Copy word for word the stretch of the Hollowbody review from "There are even" through "few decades ago.".

[Opening Passage shown section]

Konami is trying to figure out how to make Silent Hill games again. After more than a decade away from the series (and arguably many more years since a good one), multiple new Silent Hill projects have recently debuted or soon shall. Silent Hill devotees like me often wonder whether the publisher can recapture the magic of the series' early games. But even if it can't, at least we have Hollowbody. Made by a single person, Hollowbody sometimes goes too far past being a homage, but most of the time, it stands apart as a memorable entry in the crowded space of horror games drumming up the past.

This year, Hollowbody is the closest thing you'll find to Silent Hill 2 that isn't Bloober Team's forthcoming remake. Its solo developer, Nathan Hamley (working under the studio name Headware Games), admits his love for the series is the driving force in creating Hollowbody, and there are times when that adoration is even too obvious. Everything from how you explore its world and unlock new pathways by solving tricky puzzles to how you fight enemies and even unlock multiple endings all feel pulled from the PS2 classic. An early section of the third-person survival-horror game takes place in corridors that are so similar to Silent Hill 2's hospital section that it gave me deja vu, and the monsters that stalk just beyond the reach of your flashlight stumble into attacking you like that game's iconic nurses.

There are even a few moments in which you come upon threateningly deep, dark holes that you drop into without knowing what's on the other side. One corridor, in particular, prompted me to ask myself the same question that Silent Hill 2's absurdly long stairwell previously prompted: "How long is this thing?" The callbacks border on copies at times, but Hollowbody doesn't settle for being merely a clone of the developer's favorite game--though it is fascinating to see how one person in 2024 can make something very much like a game that required a much larger team just a few decades ago.

[Closing Passage shown section]
[Opening Data segment section]

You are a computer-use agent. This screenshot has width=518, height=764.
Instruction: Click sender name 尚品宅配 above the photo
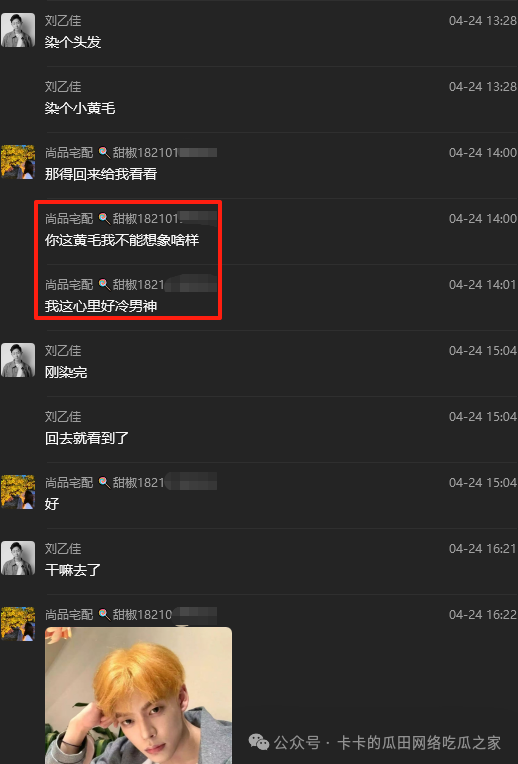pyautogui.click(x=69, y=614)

[Closing Data segment section]

Exercise solution
There are even a few moments in which you come upon threateningly deep, dark holes that you drop into without knowing what's on the other side. One corridor, in particular, prompted me to ask myself the same question that Silent Hill 2's absurdly long stairwell previously prompted: "How long is this thing?" The callbacks border on copies at times, but Hollowbody doesn't settle for being merely a clone of the developer's favorite game--though it is fascinating to see how one person in 2024 can make something very much like a game that required a much larger team just a few decades ago.